謝罪のプライド
「ご注文ですか?」
「ビール二つ追加。……ね、数家くん。この子覚えてる?」
「え?」
数家くんは愛想笑いを浮かべたまま、亜結の顔をまじまじと見る。
「えっと、あーごめんなさい。初めてのお客様かなと思うんですが」
「やだもー、高二の時一緒だった七尾亜結。私と良く一緒にいたんだけど。覚えてない?」
数家くんは、もう一度じっくりと亜結を見た。そして顔を綻ばす。
「ああ! そうか、七尾さんだ。すっかり綺麗になって分からなかったです」
「いやー私も数家くん、分からなかったよー」
社交辞令っぽく挨拶を交わす二人を横目に、じゃあ待てよ、私のことがすぐわかったのは私が成長してないからかいとか思ってしまう。

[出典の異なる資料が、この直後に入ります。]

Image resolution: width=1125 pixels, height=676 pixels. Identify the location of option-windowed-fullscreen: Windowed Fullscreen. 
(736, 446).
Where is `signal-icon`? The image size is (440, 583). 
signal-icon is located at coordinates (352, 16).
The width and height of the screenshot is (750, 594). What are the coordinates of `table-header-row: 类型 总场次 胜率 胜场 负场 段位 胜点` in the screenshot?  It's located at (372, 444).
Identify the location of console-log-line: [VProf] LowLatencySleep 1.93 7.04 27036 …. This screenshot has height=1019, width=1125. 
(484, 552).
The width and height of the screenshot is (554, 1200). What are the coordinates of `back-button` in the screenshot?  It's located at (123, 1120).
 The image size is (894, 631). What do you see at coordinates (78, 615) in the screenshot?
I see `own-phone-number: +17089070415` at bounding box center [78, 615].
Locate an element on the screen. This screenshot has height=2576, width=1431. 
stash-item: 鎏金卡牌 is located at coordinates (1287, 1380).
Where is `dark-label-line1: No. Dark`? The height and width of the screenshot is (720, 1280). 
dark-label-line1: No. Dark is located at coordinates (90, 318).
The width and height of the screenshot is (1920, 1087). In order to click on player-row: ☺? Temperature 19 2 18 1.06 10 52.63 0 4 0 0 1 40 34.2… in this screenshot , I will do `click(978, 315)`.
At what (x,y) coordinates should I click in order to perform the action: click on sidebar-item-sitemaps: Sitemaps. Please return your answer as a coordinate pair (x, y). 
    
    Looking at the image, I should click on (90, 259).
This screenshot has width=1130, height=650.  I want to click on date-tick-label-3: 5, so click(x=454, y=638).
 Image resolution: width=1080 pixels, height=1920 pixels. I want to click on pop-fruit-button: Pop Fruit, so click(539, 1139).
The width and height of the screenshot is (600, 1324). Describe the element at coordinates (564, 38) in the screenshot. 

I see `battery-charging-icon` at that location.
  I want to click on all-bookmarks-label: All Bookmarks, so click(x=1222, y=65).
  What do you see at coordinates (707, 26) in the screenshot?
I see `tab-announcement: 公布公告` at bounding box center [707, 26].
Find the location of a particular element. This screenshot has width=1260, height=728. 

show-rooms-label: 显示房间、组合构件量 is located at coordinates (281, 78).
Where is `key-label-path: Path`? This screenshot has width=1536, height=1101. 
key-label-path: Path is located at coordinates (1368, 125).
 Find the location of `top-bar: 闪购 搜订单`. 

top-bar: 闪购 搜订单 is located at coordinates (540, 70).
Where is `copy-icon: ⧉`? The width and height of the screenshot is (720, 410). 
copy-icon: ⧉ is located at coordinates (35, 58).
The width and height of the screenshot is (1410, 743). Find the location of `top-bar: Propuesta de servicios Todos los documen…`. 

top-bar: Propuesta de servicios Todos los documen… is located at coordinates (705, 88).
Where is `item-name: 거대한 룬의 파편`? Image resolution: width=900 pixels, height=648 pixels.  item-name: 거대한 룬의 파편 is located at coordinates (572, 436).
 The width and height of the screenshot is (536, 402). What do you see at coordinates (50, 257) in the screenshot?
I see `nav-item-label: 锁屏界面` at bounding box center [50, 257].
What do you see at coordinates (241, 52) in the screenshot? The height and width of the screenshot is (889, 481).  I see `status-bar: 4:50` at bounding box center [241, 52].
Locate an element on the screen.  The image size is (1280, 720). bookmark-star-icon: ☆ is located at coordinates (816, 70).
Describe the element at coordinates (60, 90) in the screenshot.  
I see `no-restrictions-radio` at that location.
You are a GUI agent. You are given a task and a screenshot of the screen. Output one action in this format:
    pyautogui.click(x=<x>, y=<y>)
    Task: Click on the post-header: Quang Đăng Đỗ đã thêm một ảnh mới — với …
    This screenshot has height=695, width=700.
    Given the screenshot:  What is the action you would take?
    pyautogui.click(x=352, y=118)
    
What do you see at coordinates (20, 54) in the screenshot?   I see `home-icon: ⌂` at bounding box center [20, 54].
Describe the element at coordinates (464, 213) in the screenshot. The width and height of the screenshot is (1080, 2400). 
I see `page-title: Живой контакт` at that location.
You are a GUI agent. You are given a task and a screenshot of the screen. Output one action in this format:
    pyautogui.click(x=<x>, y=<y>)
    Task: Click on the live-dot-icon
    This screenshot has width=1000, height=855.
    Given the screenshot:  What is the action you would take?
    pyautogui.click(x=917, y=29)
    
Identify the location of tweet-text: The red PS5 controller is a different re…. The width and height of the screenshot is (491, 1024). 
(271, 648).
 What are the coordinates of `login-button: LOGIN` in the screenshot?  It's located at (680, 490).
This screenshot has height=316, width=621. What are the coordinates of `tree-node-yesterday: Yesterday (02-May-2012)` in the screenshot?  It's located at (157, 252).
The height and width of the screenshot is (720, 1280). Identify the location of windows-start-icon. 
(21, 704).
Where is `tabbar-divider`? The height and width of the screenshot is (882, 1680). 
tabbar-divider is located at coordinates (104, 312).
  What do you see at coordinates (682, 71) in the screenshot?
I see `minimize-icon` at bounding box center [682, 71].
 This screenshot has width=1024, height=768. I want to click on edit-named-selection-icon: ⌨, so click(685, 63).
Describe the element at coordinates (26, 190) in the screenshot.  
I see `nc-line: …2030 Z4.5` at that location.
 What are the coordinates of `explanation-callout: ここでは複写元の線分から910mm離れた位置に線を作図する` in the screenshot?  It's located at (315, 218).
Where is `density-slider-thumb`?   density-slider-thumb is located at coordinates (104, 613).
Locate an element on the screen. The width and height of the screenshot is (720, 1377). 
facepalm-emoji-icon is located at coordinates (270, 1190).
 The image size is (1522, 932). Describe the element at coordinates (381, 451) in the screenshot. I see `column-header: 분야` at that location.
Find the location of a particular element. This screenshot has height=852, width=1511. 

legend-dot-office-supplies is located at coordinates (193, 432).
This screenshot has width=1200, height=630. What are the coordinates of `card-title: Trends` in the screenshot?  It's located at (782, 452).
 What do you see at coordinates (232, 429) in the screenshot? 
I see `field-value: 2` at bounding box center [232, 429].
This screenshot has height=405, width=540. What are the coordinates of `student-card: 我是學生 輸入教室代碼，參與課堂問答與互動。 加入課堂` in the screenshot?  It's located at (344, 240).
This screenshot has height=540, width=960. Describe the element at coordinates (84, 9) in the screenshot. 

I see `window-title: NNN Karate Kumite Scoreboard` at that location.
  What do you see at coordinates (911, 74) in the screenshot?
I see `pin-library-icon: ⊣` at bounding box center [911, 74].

だけど次にビールを持ってやって来た彼は、「再会を祝して」とフライドポテトをサービスしてくれたので、私の不機嫌はあっさり治ってしまった。
「ありがとうー。ごちそうさま」
「内緒ですよ」
まだ二回目の来店だけど、なんだかすっかり数家くんとは打ち解けた気がする。
腰が低いから話しやすいのかな。高校の時より断然話してる。
数家くんが戻っていくと、亜結は頬杖をついたまま私をまじまじと見た。